Вызывающее самомнение Галины, обращенное на окружающих, казалось мне тогда почти удручающе преувеличенным, а связанная с ним бесцеремонность начинала раздражать. Галине не нравилось, что в одной из крупных гамбургских ежедневных газет появилась о концерте лишь маленькая заметка вместо большой статьи с жирным заголовком, и не на первой странице газеты, а лишь на первом месте в разделе гамбургских новостей.
А я-то гордилась, что мне удалось добиться хоть какого-то сообщения в прессе о концерте!
Я запрещала себе не только разочарование, но и малейшую тень недовольства. Нельзя упускать из виду конечную цель. И вспомнив о букетах цветов, состав и величину которых я тщательно выбирала сообразно значимости приглашенных, я невольно переключилась на одежду. Платье! Галина придавала огромное значение тому, чтобы вопрос о платьях, в которые будем одеты мы обе, а также актриса, исполняющая несколько романсов на немецком, был согласован заранее.
Несмотря на настойчивые просьбы Галины, я не уделяла проблеме платьев должного внимания; помимо всего прочего я хотела до последнего момента оставить за собой право выбора, потому что моя одежда всегда зависит от настроения. Но на предварительные обсуждения согласиться пришлось, чтобы успокоить Галину и она не опасалась, что мое платье затмит на сцене ее наряд. Я надену скромное платье, пообещала я Галине, и решилась в конце концов на черное шерстяное платье-джерси, украшенное многочисленными круглыми медными пуговками. Длинное и узкое внизу, оно, как мне казалось, скроет короткую талию и оттенит своеобразие моих бедер. Но когда я уже была одета, меня обуяло то мелкое коварство, против которого женщины редко могут устоять.

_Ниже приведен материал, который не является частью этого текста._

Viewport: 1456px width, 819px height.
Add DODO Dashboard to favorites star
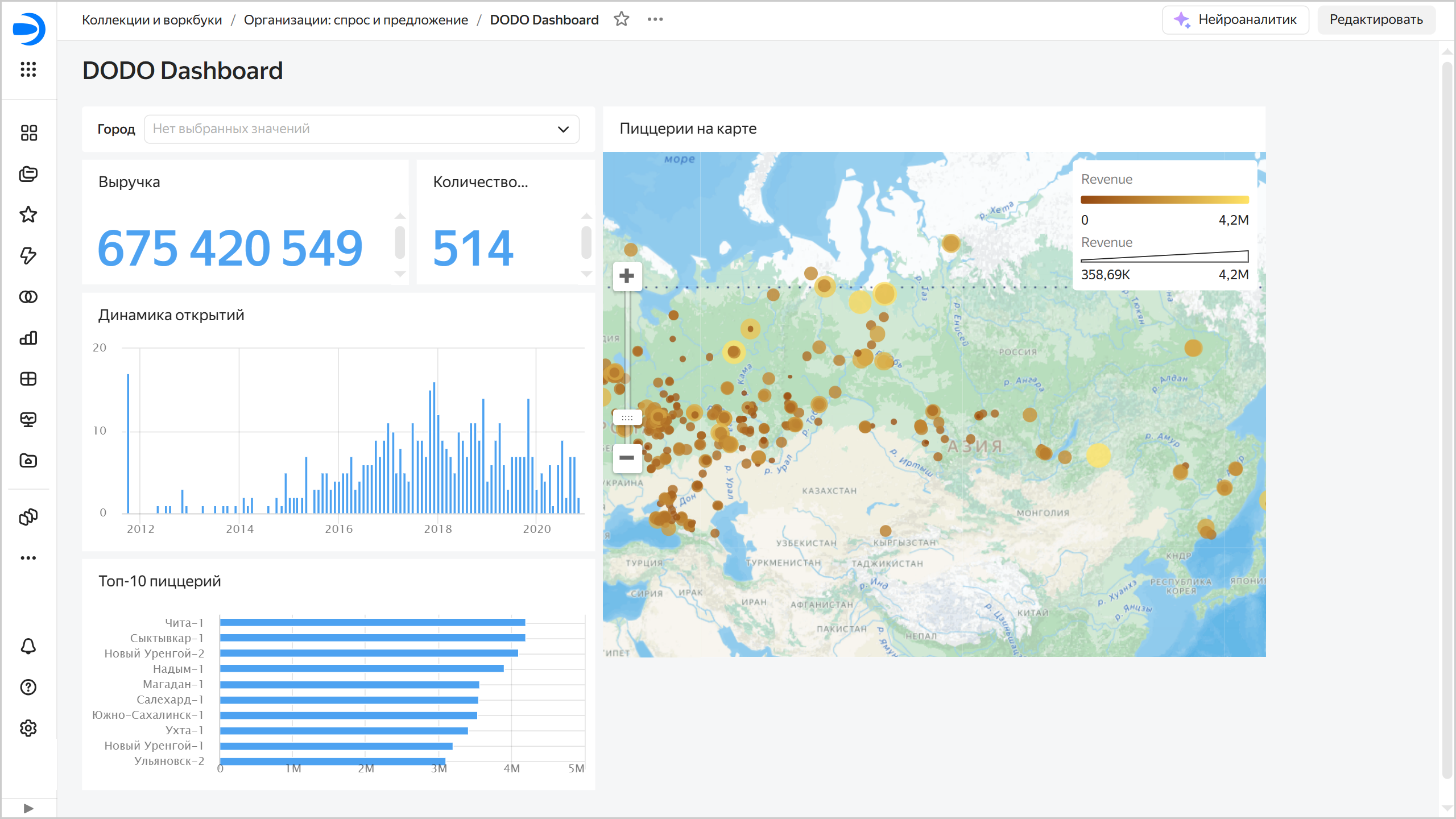pos(622,19)
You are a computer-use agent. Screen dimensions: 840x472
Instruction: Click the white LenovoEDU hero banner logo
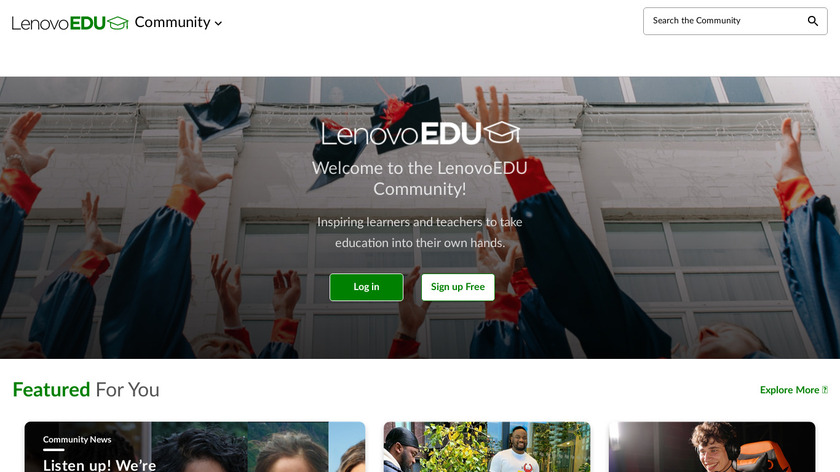(421, 133)
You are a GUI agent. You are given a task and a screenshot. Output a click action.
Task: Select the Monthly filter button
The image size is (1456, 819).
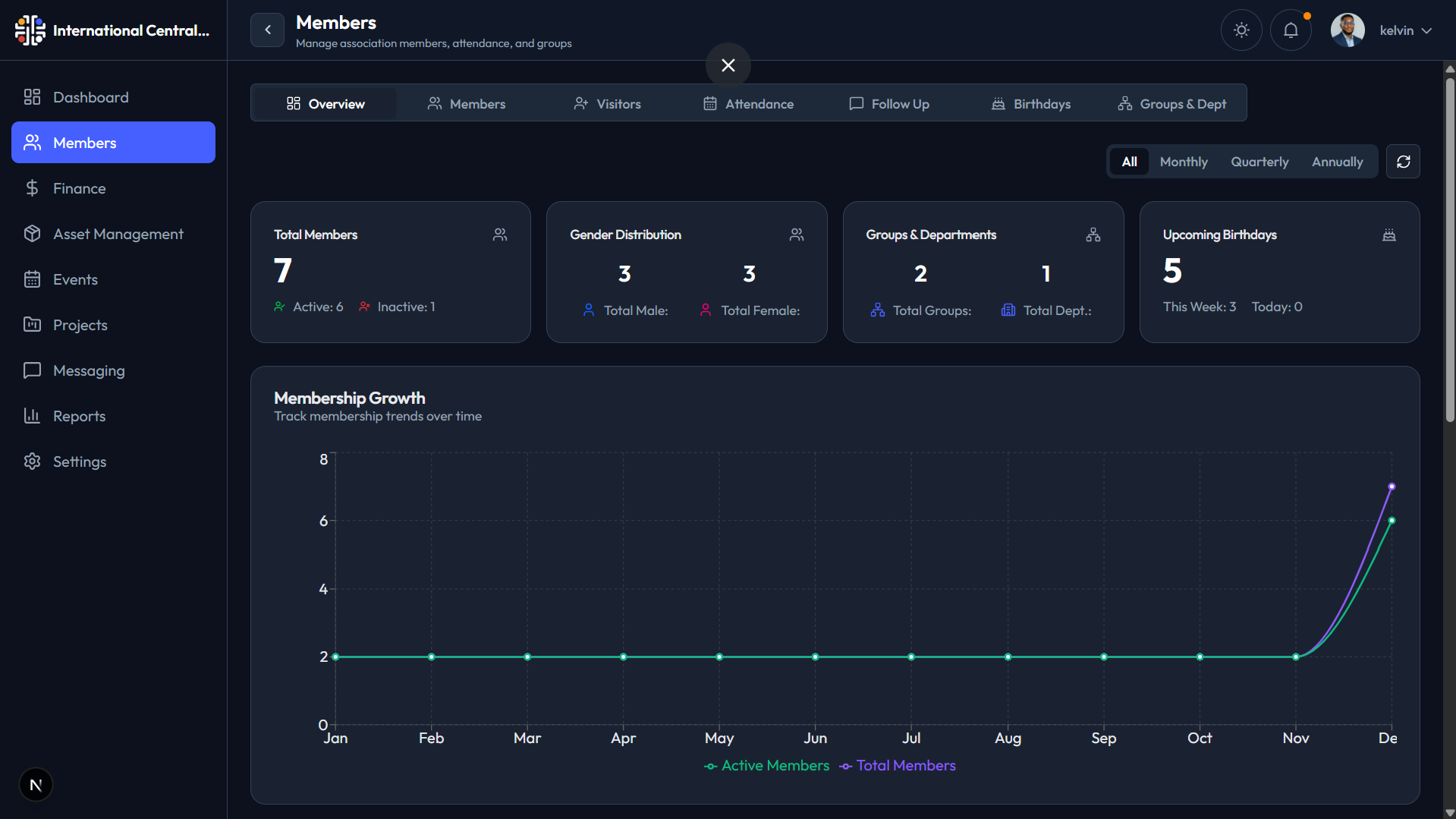pyautogui.click(x=1184, y=161)
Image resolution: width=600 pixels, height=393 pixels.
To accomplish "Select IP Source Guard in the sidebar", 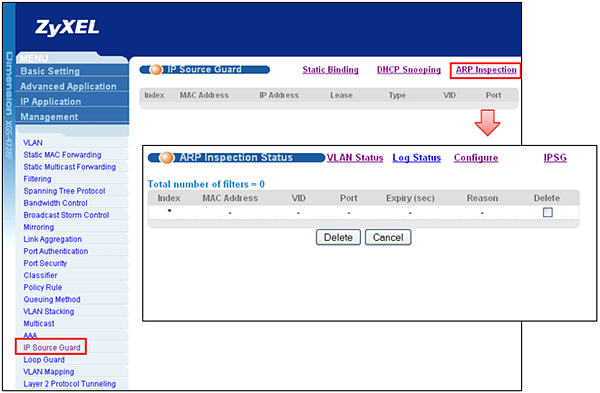I will (x=52, y=347).
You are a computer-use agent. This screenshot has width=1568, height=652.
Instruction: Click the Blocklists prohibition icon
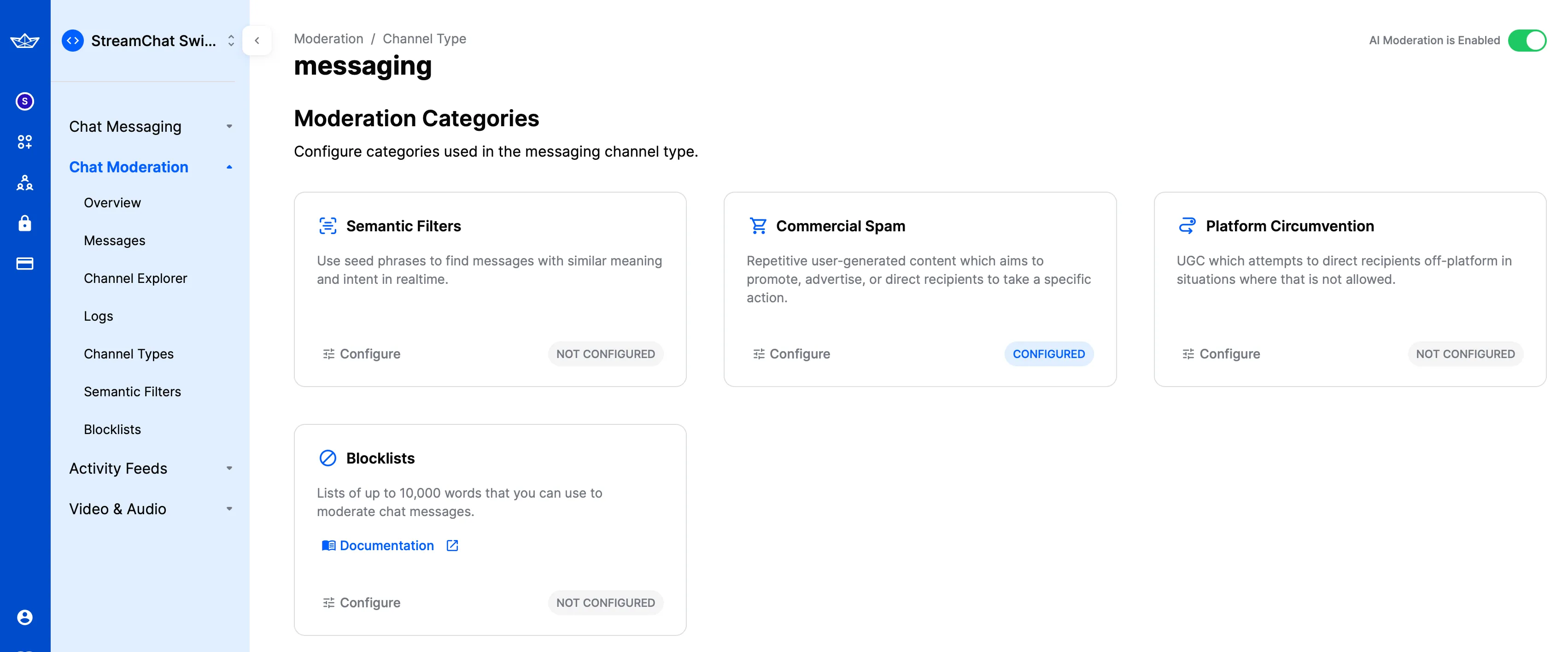pos(327,457)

И я выбрала из своей богатой коллекции шелковых платков великолепный экземпляр — черный платок из переливающегося тяжелого шелка с большими разноцветными крапинами в золотых и серебряных кружочках, который мягко окутывал шею и плечи. Он был не только броским, но и очень красивым — настолько, что все, кому он бросится в глаза, непременно решат, что это дорогая вещь, и будут правы. Я бы и сама затруднилась сказать, самый красивый он у меня в коллекции или самый дорогой.
Я понимала, что обманула Галину. Платье у меня было действительно скромное, но платок придавал ему шик экстравагантного модельного платья. Что ж, через час все равно будет генеральная репетиция, я увижусь с Галиной, и в крайнем случае — но только в самом крайнем — еще успею его снять. Вспомнив о генеральной репетиции, я подумала, что до последней минуты все ведь висит на волоске! Виктор заболел-таки тем самым вирусом, Галина в любой момент могла от него заразиться и потерять голос. В тесной двухкомнатной квартирке, предоставленной им консульством, это было очень вероятно, тем более что Галина воспользовалась болезнью Виктора и тоже объявила себя больной, перестала ходить на работу в консульство и использовала это время для упражнений на гитаре.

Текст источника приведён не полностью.